Gorilla With A Badge: Ape / Agent Helps In Arrest Of A Smuggling Suspect

MIAMI - The zoo official peered into the crate and admired his prize. It looked like a gorilla. It grunted like a gorilla.

But rather than getting a prized animal for his zoo back home, the state of Mexico's director of parks and zoos was promptly arrested Monday on charges of violating the U.S. Endangered Species Act. That was surprise No. 1.

Surprise No. 2: The gorilla got out of the crate.

Mexican zoo chief Victor Bernal freaked out. He screamed. He ran. He tried to jump off the plane.

Surprise No. 3: The gorilla was a U.S. Fish and Wildlife agent.

"We kept telling him, `We're police! We're police!' But even after the agent took the hood off, he couldn't believe a gorilla wasn't coming after him," said Monty Halcomb, special agent in charge of the Fish and Wildlife Service's Southeastern region, who posed as the plane's pilot.

Bernal appeared in federal court yesterday, along with two government aides and two importers also arrested on charges that they tried to smuggle endangered animals. If convicted, they could each face up to 10 years in prison.

Federal agents say the Mexicans paid $92,500 to bring the gorilla to the Toluca Zoo in Toluca, Mexico. Their gorilla had died.

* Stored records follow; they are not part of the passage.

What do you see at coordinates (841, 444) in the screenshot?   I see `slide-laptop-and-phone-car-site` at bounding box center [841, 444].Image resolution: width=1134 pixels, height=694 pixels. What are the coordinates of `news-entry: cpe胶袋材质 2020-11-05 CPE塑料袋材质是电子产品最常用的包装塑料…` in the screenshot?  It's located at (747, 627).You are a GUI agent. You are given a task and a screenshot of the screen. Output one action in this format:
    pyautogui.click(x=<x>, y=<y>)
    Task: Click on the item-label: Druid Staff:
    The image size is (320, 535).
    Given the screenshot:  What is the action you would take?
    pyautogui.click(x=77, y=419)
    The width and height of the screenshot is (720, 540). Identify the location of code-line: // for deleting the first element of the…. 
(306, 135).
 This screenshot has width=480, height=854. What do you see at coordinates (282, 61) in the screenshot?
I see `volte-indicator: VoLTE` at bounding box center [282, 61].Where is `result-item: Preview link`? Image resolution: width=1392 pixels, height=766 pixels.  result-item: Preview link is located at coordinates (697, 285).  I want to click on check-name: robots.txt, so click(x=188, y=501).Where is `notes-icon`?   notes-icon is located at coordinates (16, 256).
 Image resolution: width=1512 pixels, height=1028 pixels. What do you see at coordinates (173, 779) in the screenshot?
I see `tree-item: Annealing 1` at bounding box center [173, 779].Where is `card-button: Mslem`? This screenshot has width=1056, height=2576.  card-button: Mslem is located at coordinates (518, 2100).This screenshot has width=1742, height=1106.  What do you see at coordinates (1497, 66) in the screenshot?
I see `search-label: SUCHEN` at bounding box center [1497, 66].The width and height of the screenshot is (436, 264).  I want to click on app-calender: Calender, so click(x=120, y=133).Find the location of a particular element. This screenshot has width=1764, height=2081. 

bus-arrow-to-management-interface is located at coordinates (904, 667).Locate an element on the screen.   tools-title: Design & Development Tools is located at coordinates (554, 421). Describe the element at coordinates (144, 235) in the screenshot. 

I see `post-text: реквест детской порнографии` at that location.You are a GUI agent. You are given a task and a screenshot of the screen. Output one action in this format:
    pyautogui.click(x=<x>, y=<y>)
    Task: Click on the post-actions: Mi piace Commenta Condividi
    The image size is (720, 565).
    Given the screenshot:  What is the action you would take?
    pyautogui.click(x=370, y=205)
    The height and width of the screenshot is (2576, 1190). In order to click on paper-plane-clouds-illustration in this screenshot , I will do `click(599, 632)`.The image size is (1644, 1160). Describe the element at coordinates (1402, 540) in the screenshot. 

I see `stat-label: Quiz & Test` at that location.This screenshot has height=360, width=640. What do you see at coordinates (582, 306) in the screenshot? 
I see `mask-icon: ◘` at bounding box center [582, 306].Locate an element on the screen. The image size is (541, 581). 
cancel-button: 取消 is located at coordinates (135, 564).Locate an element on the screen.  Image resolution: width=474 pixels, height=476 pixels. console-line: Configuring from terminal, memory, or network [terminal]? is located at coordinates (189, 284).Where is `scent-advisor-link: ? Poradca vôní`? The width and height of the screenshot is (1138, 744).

So importer Eduardo Berges called Michael Block, one of the world's busiest primate dealers, based in Miami. Berges thought Block would deliver. Instead Block turned him in.

Block had been charged with violating endangered-species laws

himself, alleged to have acted as the middleman in a smuggling deal that left three orangutans dead. Facing 12 years in a federal pen, he cooperated with agents.

On Jan. 12, Bernal, the director of zoos for the Central Mexican state of Mexico, flew to Miami. He met with Block and the supposed seller, U.S. Fish and Wildlife senior agent Jorge Enrique Picon. At Parrot Jungle and Metrozoo, they looked at the goods: a 6-year-old gorilla and a baby orangutan.

Bernal liked what he saw, agents said. He wanted a pilot. He wanted a plane. And he wanted fake permits for the primates.

When the Mexicans arrived at the airport Monday night, a DC-3 plane from the U.S. Customs Service was waiting. Inside was a gorilla in a cage.

The agent perfected his part right down to the smell: also on loan from Metrozoo, a few shovels of authentic gorilla manure.